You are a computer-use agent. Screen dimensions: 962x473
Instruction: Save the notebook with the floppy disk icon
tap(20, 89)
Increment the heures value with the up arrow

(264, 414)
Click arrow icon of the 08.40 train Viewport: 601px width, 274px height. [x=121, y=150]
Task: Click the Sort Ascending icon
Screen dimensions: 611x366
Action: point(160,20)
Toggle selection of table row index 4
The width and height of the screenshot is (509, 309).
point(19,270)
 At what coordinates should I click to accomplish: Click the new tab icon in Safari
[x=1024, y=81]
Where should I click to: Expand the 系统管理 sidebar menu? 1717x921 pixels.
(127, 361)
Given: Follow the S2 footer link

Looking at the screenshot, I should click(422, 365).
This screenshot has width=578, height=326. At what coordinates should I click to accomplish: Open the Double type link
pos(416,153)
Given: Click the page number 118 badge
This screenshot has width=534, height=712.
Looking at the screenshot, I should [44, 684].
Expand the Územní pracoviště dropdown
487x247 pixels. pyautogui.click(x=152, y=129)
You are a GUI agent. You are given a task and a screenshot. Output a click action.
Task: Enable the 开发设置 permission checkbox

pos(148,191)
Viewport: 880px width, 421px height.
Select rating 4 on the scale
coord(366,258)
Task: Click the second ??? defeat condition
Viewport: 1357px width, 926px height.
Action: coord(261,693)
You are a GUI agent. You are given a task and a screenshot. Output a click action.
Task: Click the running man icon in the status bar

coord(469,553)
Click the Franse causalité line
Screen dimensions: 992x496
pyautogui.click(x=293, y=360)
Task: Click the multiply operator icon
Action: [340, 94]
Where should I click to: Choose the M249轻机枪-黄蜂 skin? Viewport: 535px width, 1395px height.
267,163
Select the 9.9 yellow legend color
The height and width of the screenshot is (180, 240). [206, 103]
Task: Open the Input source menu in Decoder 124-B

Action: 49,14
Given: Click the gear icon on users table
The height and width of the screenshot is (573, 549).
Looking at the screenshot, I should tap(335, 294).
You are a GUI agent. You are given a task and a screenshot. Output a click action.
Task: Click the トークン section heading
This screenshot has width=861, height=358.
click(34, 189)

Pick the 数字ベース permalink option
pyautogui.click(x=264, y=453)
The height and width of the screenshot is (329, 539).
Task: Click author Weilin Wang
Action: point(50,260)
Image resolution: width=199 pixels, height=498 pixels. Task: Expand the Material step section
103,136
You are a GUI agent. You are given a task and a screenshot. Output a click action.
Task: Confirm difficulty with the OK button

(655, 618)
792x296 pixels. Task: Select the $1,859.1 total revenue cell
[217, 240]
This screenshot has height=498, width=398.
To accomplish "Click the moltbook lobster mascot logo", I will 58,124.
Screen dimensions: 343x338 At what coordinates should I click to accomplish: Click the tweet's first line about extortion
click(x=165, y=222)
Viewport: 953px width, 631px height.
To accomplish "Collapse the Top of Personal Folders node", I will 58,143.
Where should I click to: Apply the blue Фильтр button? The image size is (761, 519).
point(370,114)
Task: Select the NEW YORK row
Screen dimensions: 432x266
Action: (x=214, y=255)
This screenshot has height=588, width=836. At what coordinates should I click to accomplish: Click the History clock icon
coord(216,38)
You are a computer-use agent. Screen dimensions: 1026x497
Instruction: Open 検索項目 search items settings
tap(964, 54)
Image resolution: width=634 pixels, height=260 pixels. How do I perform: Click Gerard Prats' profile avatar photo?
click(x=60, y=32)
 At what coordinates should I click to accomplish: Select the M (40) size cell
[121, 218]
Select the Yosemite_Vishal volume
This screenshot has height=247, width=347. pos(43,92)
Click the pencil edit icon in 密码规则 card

..............................

What you have to do
Look through the records above and please copy every line in which the string "computer" occurs.

Completed exercise
You are a computer-use agent. Screen dimensions: 962x473
You are a computer-use agent. Screen dimensions: 1026x497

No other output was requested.